> **What is expected**: Copy nothing from the entries below except the lines from the one containing "1230x733 pixels." through the one containing "Click the waving hand Try Sample Text icon", and copy those exactly.

Top of Records for this exercise

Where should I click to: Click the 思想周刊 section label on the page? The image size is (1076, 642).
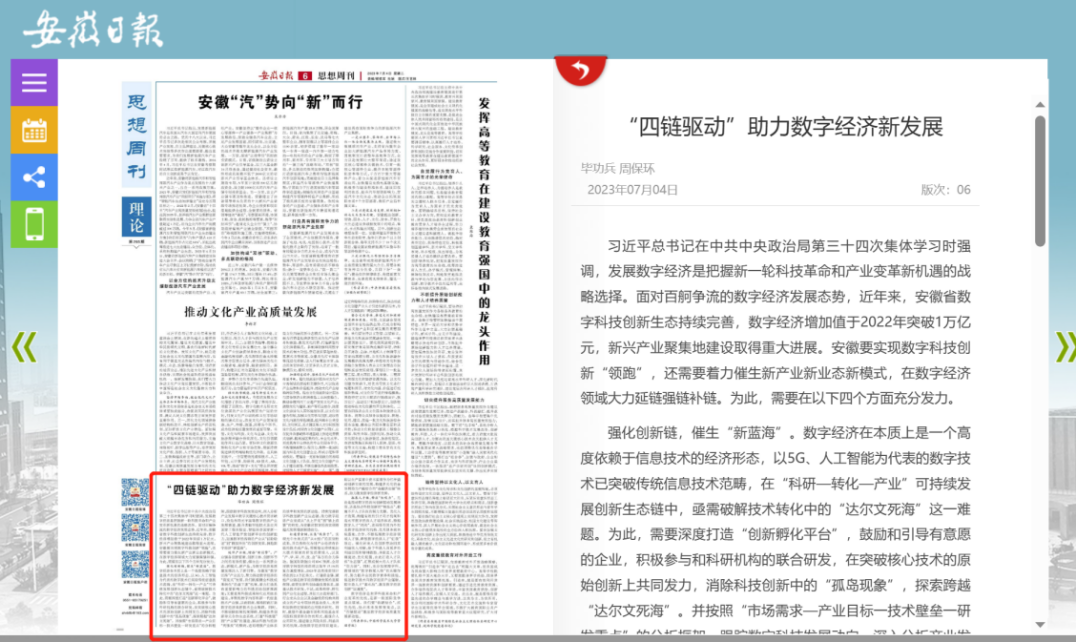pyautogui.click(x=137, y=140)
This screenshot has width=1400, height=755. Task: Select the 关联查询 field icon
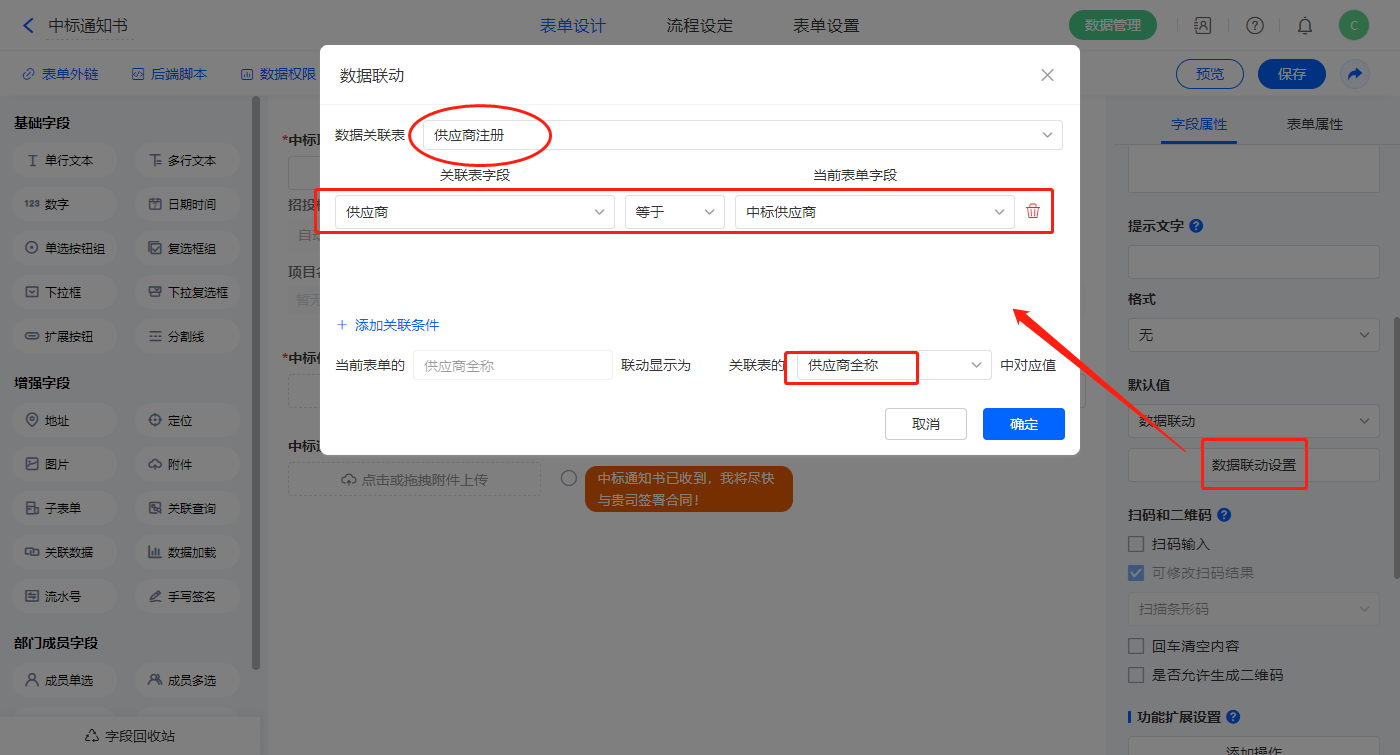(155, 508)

Bottom of Records for this exercise
Top of Records for this exercise

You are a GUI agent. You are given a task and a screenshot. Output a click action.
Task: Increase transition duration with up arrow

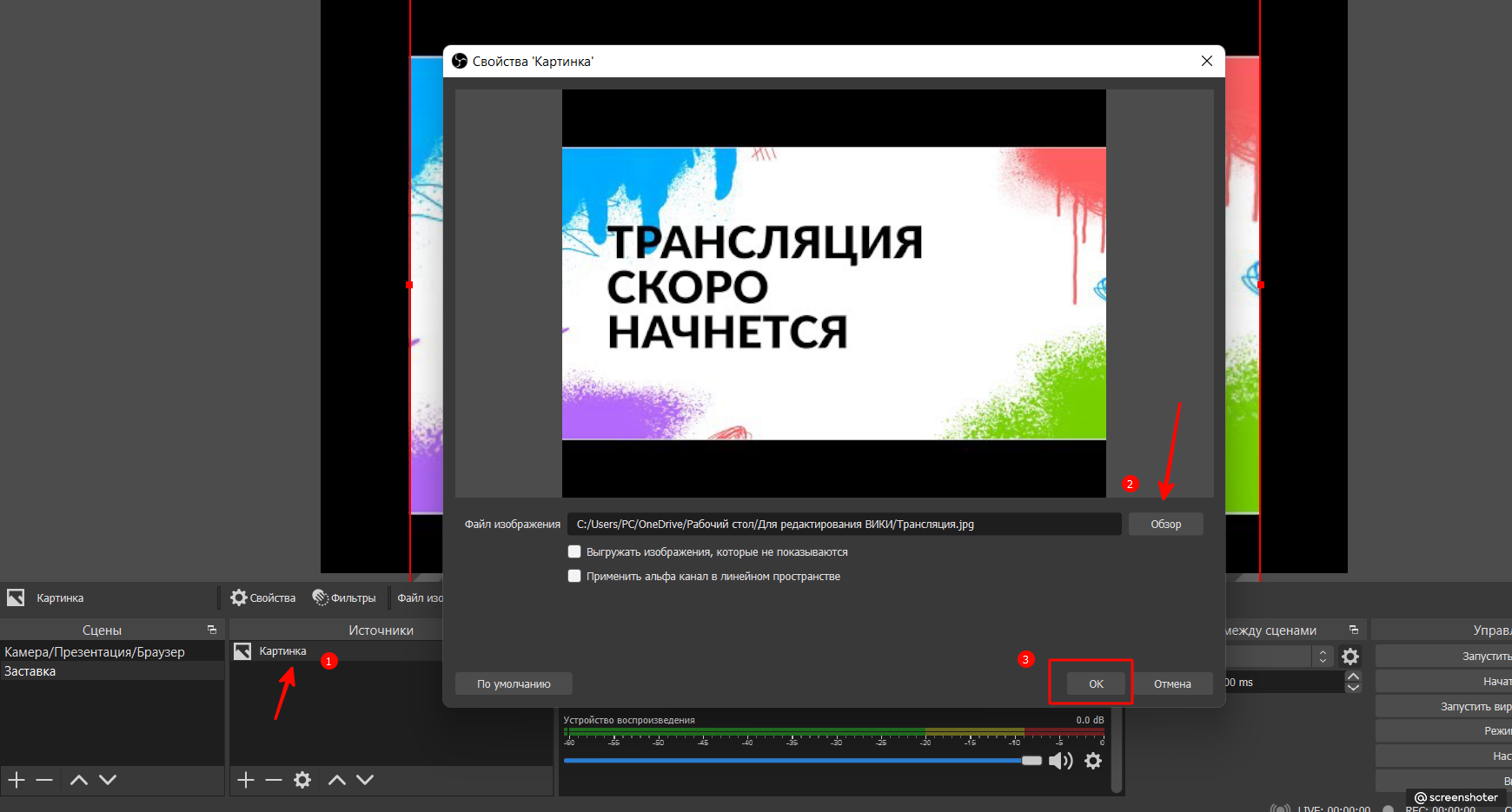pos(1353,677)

Bottom of Records for this exercise
Top of Records for this exercise

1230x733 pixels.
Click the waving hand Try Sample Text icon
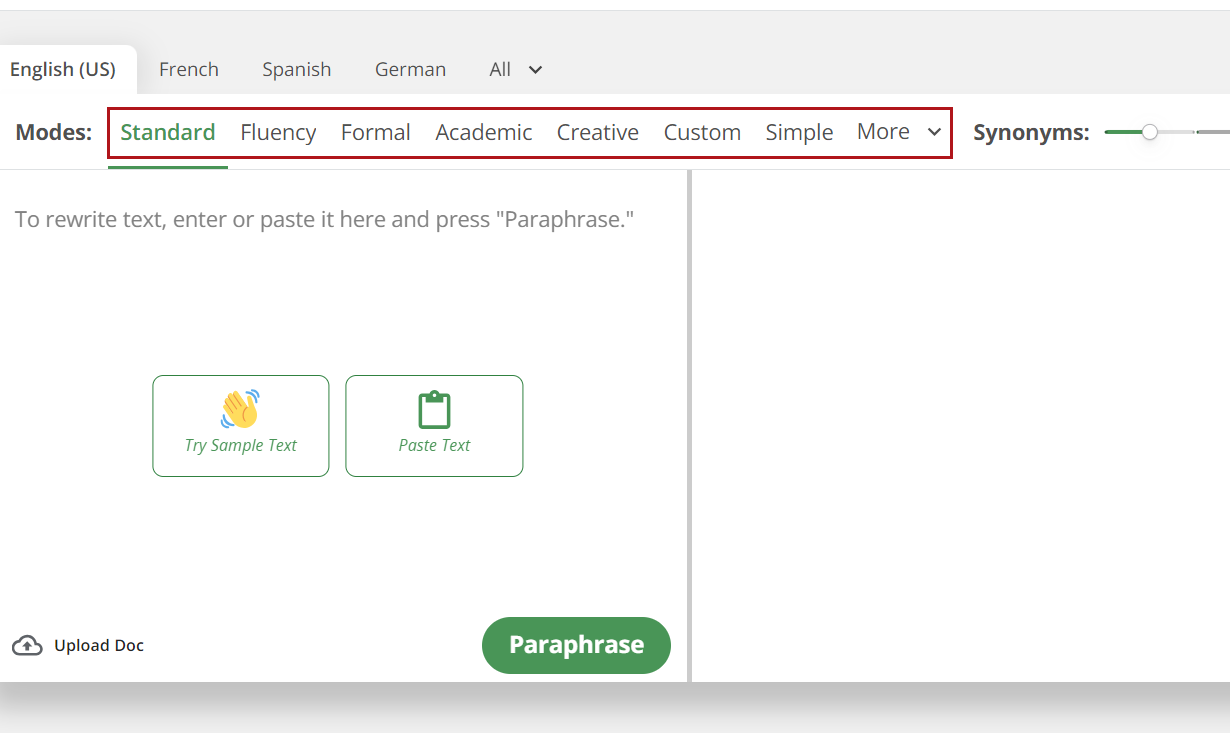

Bottom of Records for this exercise

> **Answer box**:
1230x733 pixels.
Click the waving hand Try Sample Text icon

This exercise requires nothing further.